Al ingresar al Centro de Arte Contemporáneo (CAC), Carolina Vásconez, Irina Pontón y Josie Cáceres interactúan con el público y le invitan, a través de su cuerpo, a seguirlas hasta el patio posterior.

Allí la flauta de Julián Pontón da la bienvenida al ‘Vacío’. Las tres bailarinas siguen el ritmo del sonido con movimientos ondulados de su cuerpo, suaves y bruscos.

El silencio invade el lugar y Cáceres cuenta lo que la gente piensa sobre el vacío. “La nada, la soledad; ay, qué pregunta, cuando te deja tu novio” son palabras que se unen al trabajo escénico de la bailarina.

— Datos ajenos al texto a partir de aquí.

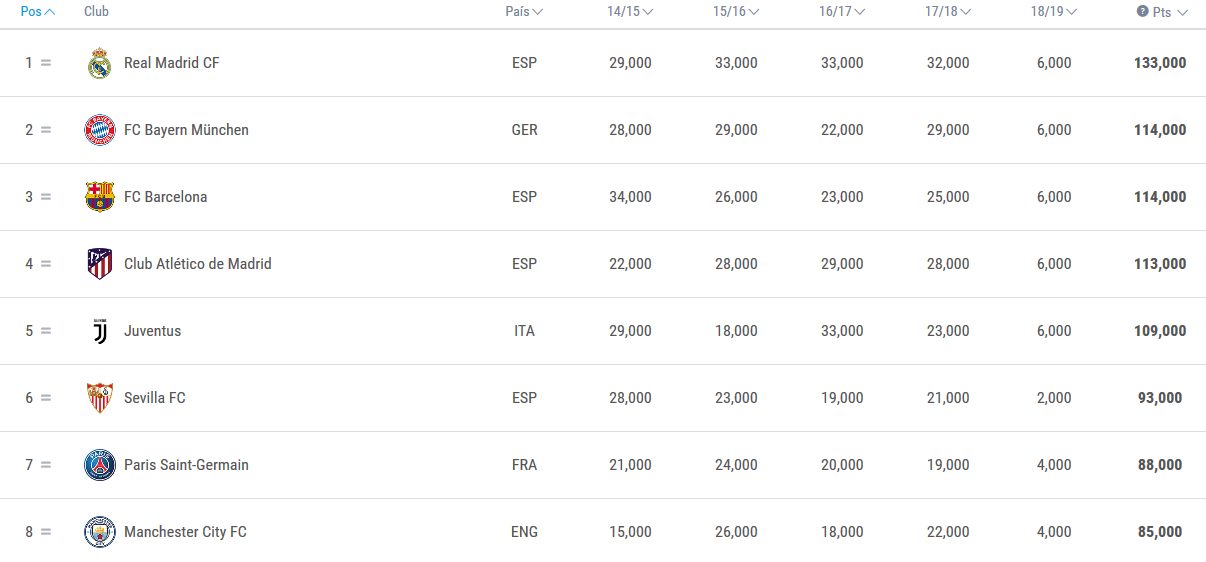Click the Real Madrid CF crest
The width and height of the screenshot is (1206, 562).
pyautogui.click(x=99, y=63)
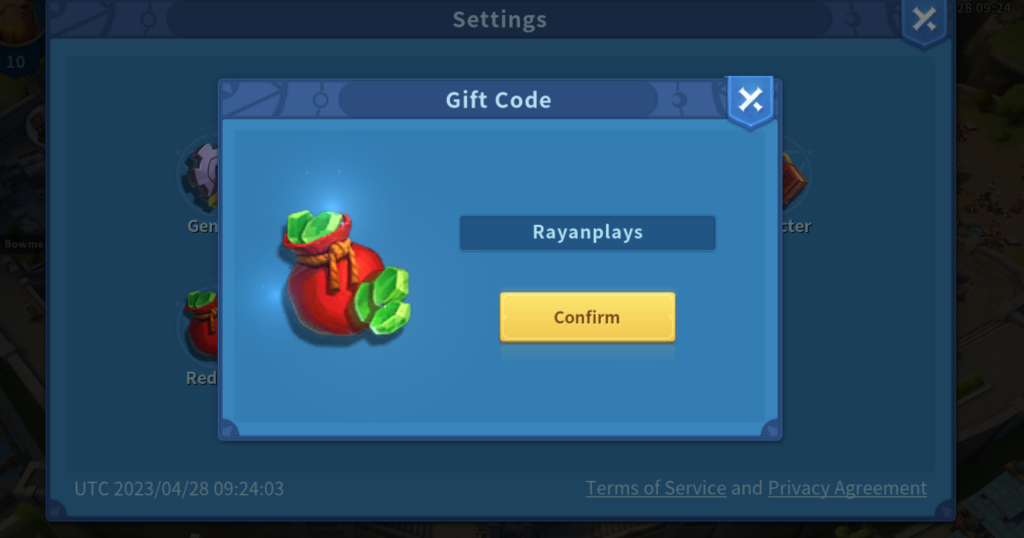This screenshot has height=538, width=1024.
Task: Click the Bowmen label on the map
Action: pyautogui.click(x=24, y=244)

Luego, su cuerpo adquiere ritmo y las pilastras se convierten en sus aliadas. Cabeza abajo, son sus piernas las que componen el primer solo de la obra, mientras poco a poco se quita las prendas de vestir hasta desaparecer del lugar.

La luz tenue en medio de las intervenciones proyecta las sombras de los asistentes sobre papeles blancos que rodean el escenario. Los sonidos, algunos convertidos en ruido, acompañan a los movimientos, hasta mezclarse y desaparecer en el fondo del escenario.

Es el turno de mostrar el vacío de Vásconez. Ataviada de café, entra en escena llevando un mantel blanco y varios cubiertos. Con calma lo extiende sobre el piso y coloca delicada y ordenadamente los tenedores, cuchillos y cucharas, para luego botarlos y repetir la rutina... la violencia se manifiesta en la tercera escena, cuando los lanza sobre el mantel, para luego clavarlos en su cuerpo hasta morir. Una analogía con la muerte y el vacío físico.

La luz tenue regresa para mostrar la construcción del tercer escenario. El piso se viste de blanca sal, que con movimientos circulares y el trabajo en suelo de Pontón se convierten en formas que dejan un cuadro de hielo, que se enmarca con una luz directa.

Esta obra, marcada por la subjetividad y las vivencias, se suma a ‘La shunguita, fábula del año de la pera’ y ‘Tres’.